>> Start
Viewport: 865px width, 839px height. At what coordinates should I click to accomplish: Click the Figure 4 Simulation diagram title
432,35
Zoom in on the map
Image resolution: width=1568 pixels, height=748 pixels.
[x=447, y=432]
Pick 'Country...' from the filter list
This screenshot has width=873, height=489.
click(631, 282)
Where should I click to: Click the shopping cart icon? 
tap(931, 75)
>> End
>> Start
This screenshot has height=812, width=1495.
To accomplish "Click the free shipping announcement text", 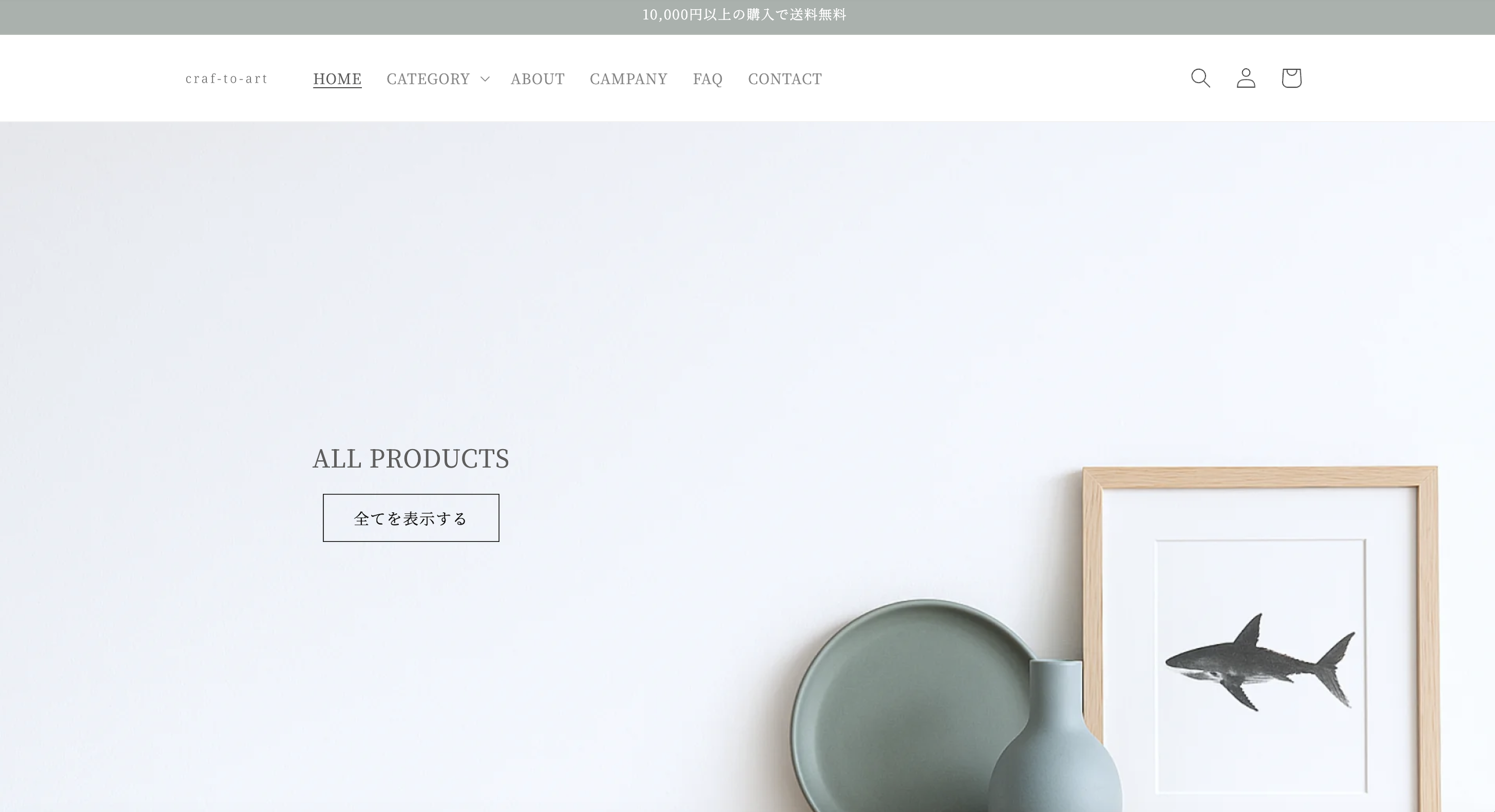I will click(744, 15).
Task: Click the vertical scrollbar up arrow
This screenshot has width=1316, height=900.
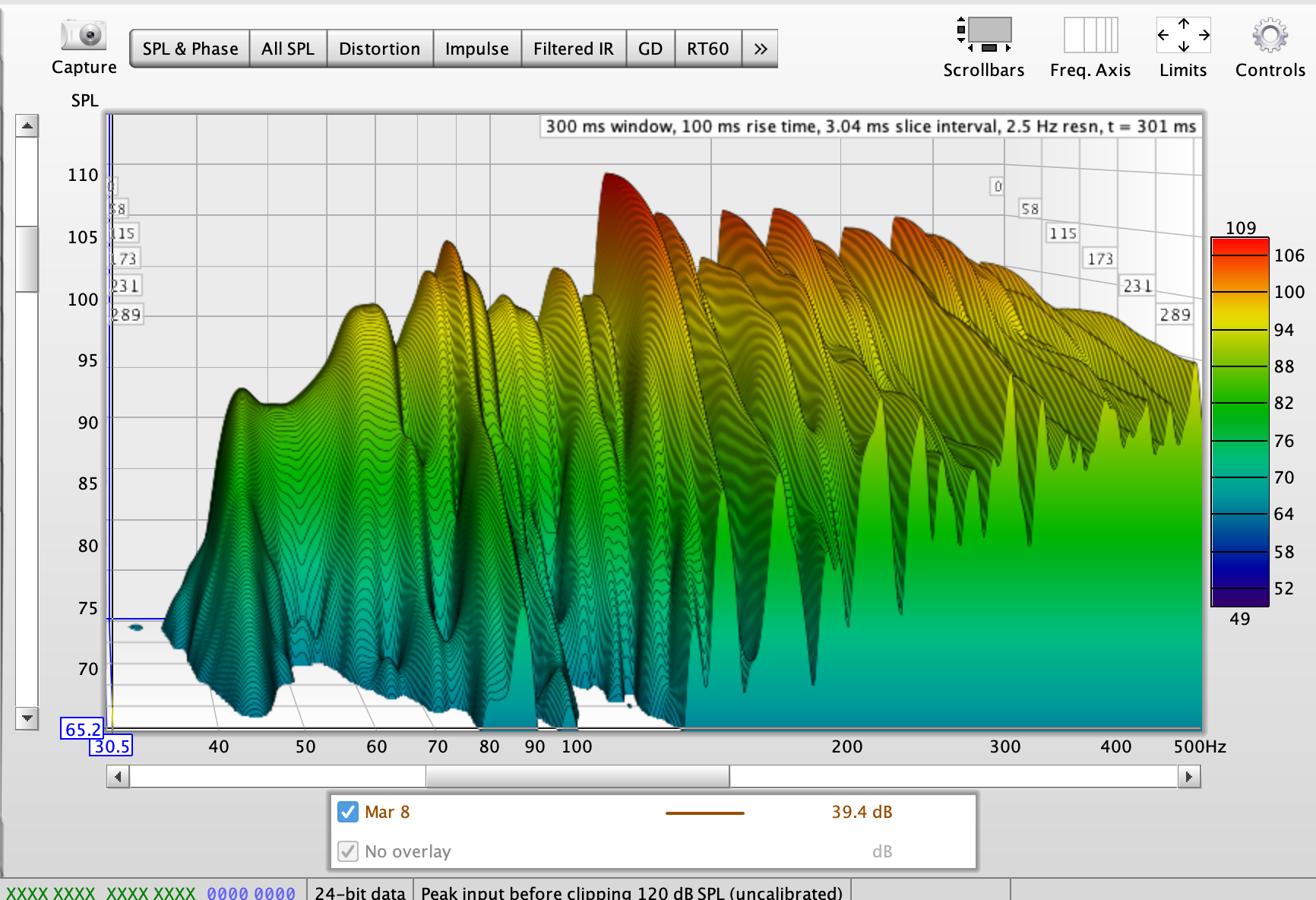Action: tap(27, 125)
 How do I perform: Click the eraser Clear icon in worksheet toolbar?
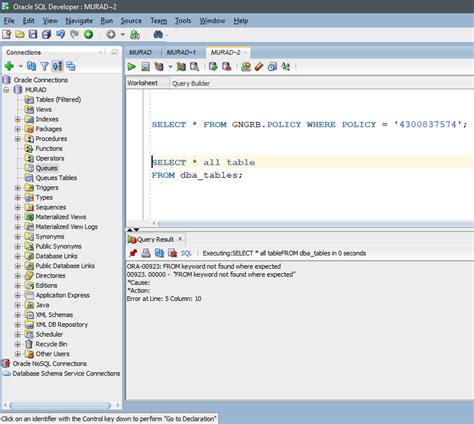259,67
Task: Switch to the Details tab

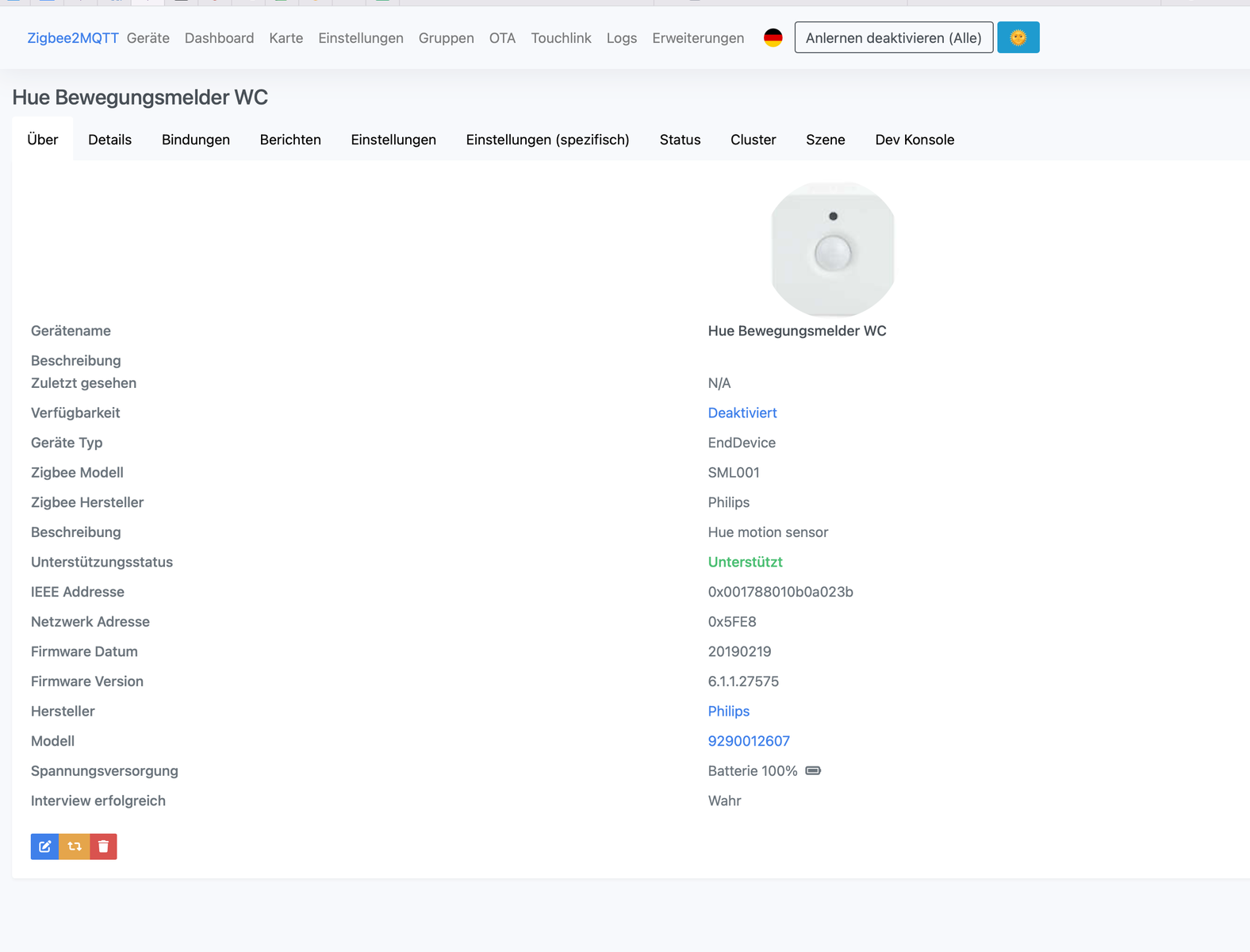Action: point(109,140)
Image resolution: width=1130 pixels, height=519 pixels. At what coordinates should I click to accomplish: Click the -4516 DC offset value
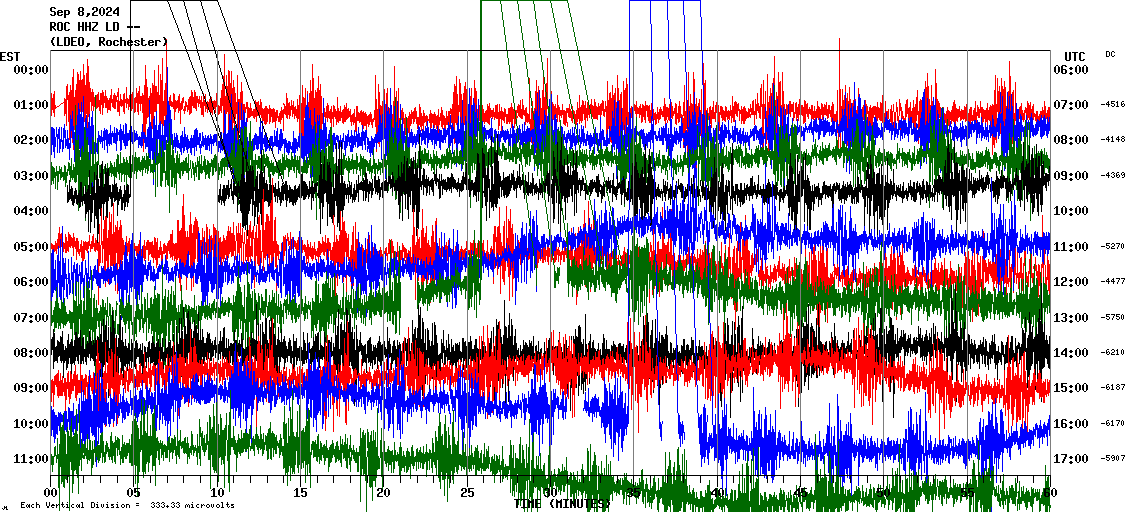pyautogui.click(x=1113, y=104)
>> End
Give the lines again, starting with the line containing "Viewport: 865px width, 839px" and going on through the line containing "tap(931, 75)", with "shopping cart" replaced by "basket" and everything else unchanged.

Viewport: 865px width, 839px height. At what coordinates should I click to accomplish: Click the Figure 4 Simulation diagram title
432,35
Zoom in on the map
Image resolution: width=1568 pixels, height=748 pixels.
[x=447, y=432]
Pick 'Country...' from the filter list
This screenshot has width=873, height=489.
click(631, 282)
Where should I click to: Click the basket icon? 
tap(931, 75)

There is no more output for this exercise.